Requirement: Rewrite every item below with "screenshot" replaced by "image" and everything else unchanged. Leave the pictures out.

Listed records:
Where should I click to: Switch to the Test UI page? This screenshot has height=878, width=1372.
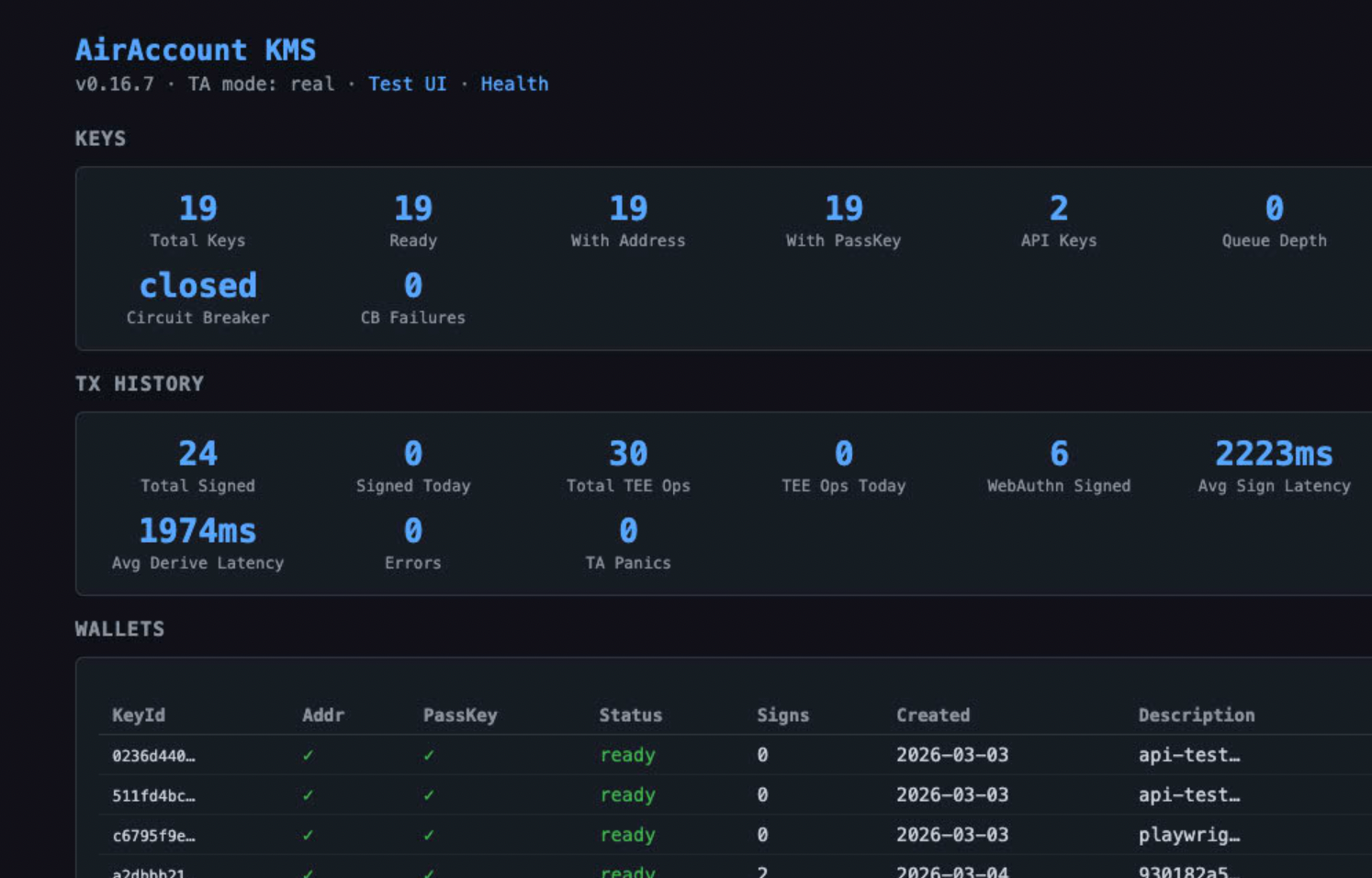point(407,84)
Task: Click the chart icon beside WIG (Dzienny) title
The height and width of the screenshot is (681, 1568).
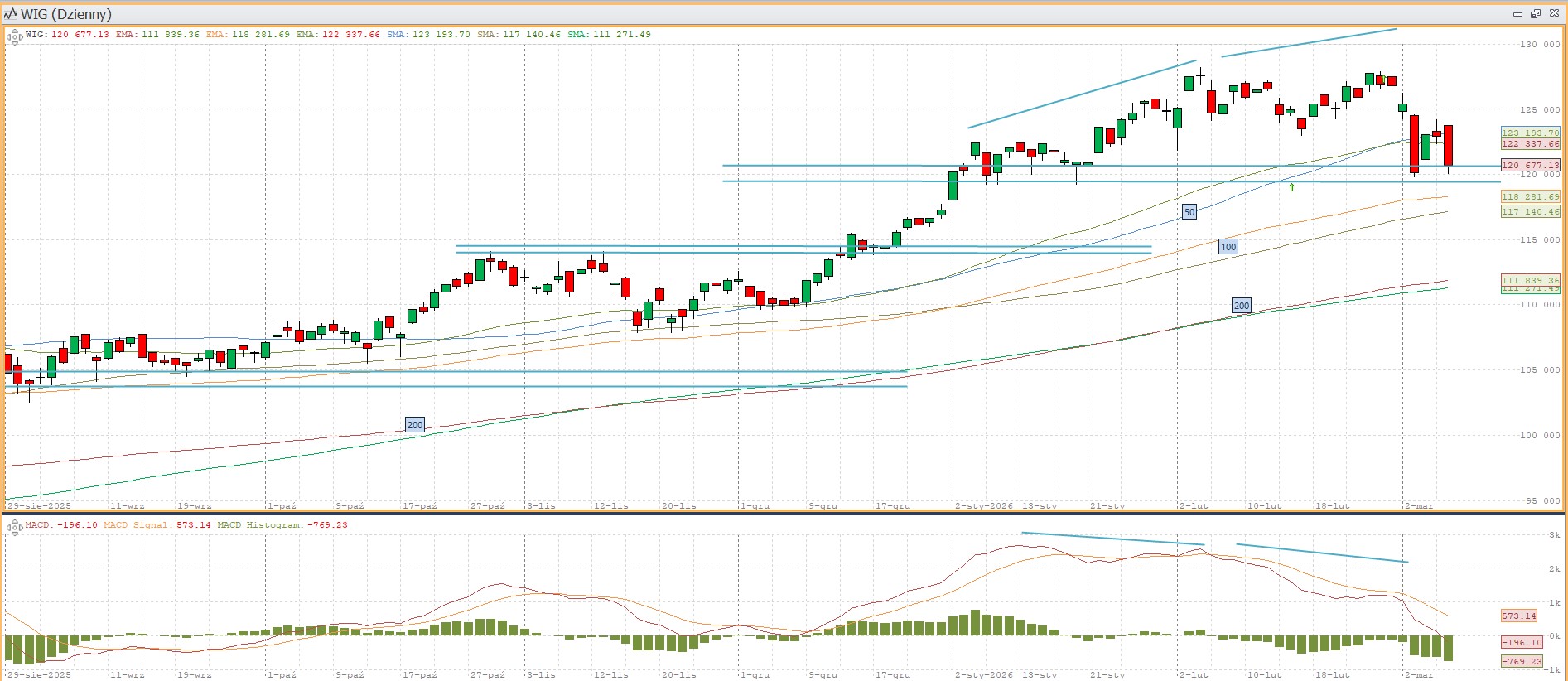Action: click(x=11, y=14)
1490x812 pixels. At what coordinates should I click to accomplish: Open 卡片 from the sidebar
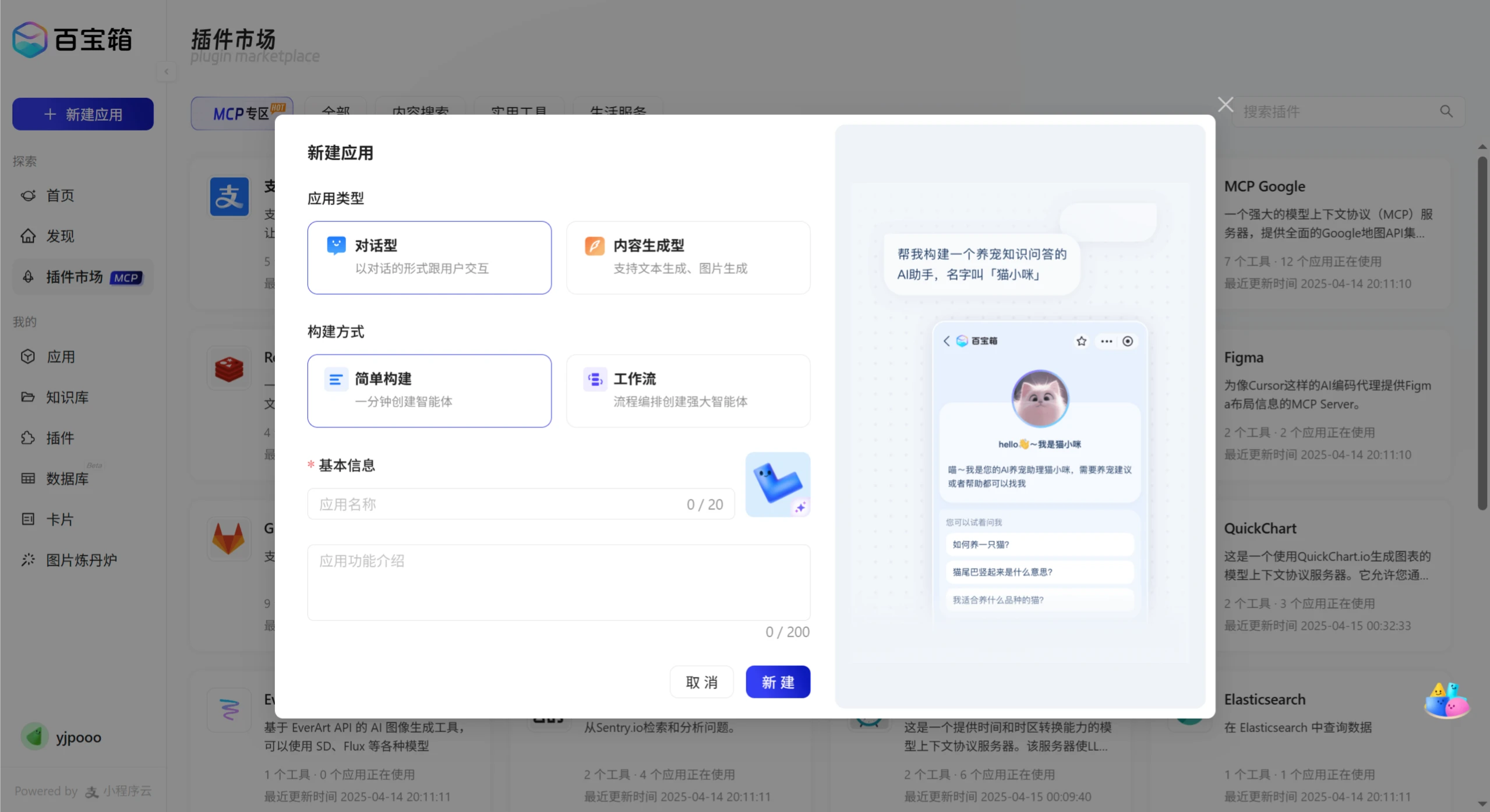coord(59,519)
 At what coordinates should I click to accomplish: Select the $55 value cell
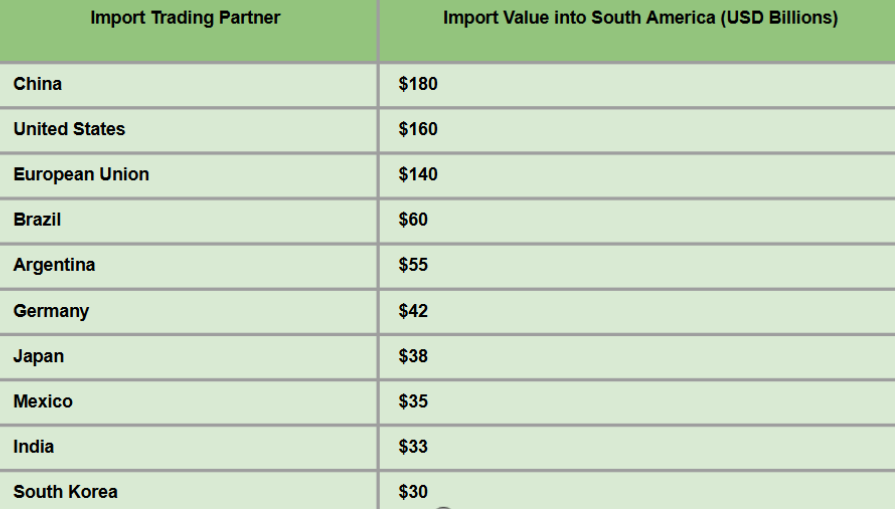click(413, 265)
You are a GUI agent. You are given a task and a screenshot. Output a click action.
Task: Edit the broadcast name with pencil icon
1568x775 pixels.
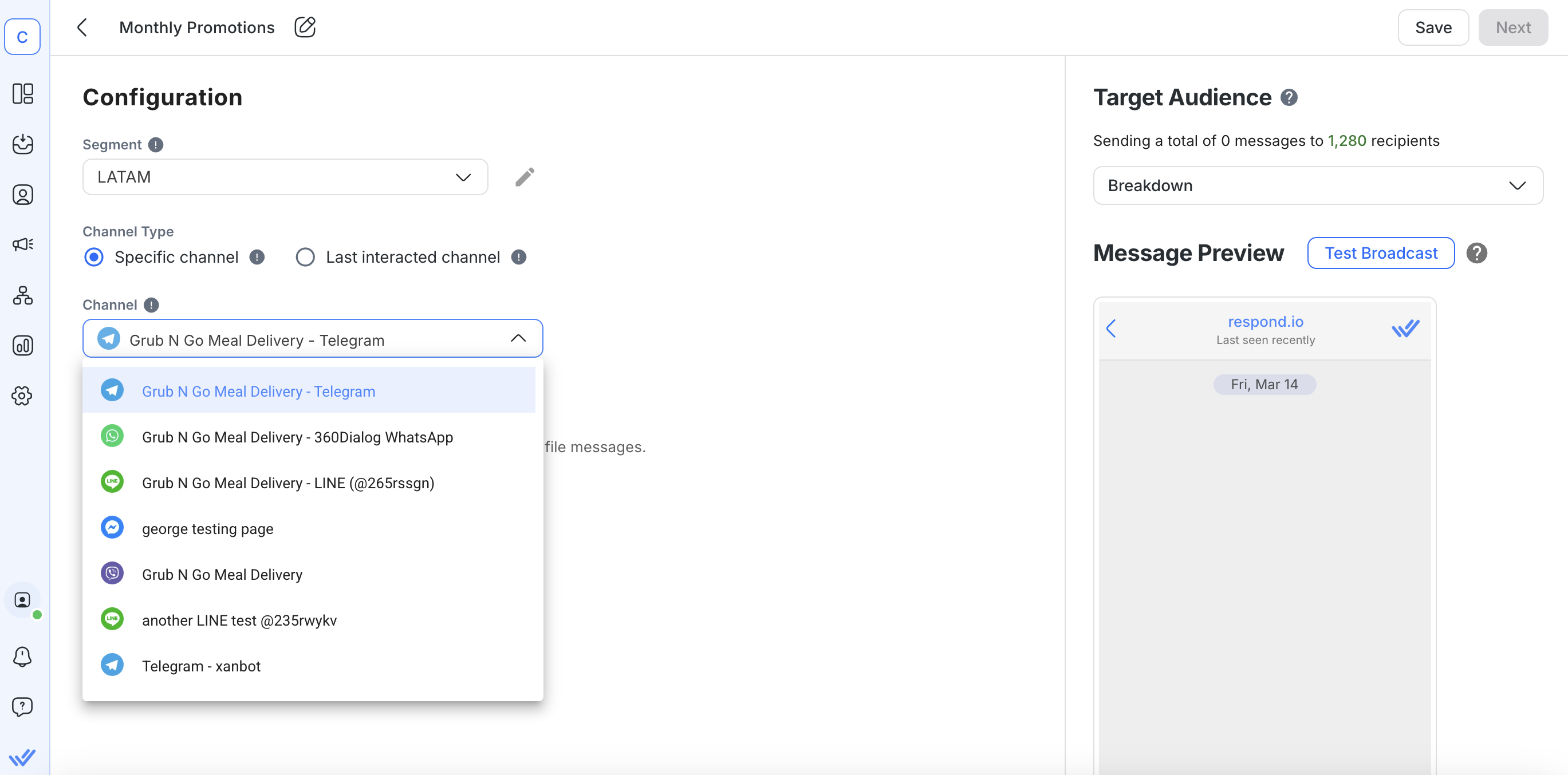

Output:
Where should I click to: Switch to the Test UI page? This image has height=878, width=1372.
point(407,84)
Task: Click the chart icon beside WIG (Dzienny) title
The height and width of the image is (681, 1568).
Action: click(x=11, y=14)
1490x812 pixels. At what coordinates should I click to accomplish: Open 卡片 from the sidebar
coord(59,519)
 At what coordinates should I click to accomplish: Select the $55 value cell
click(413, 265)
You are a GUI agent. You are given a task and a image. Output a click action.
Task: Edit the broadcast name with pencil icon
1568x775 pixels.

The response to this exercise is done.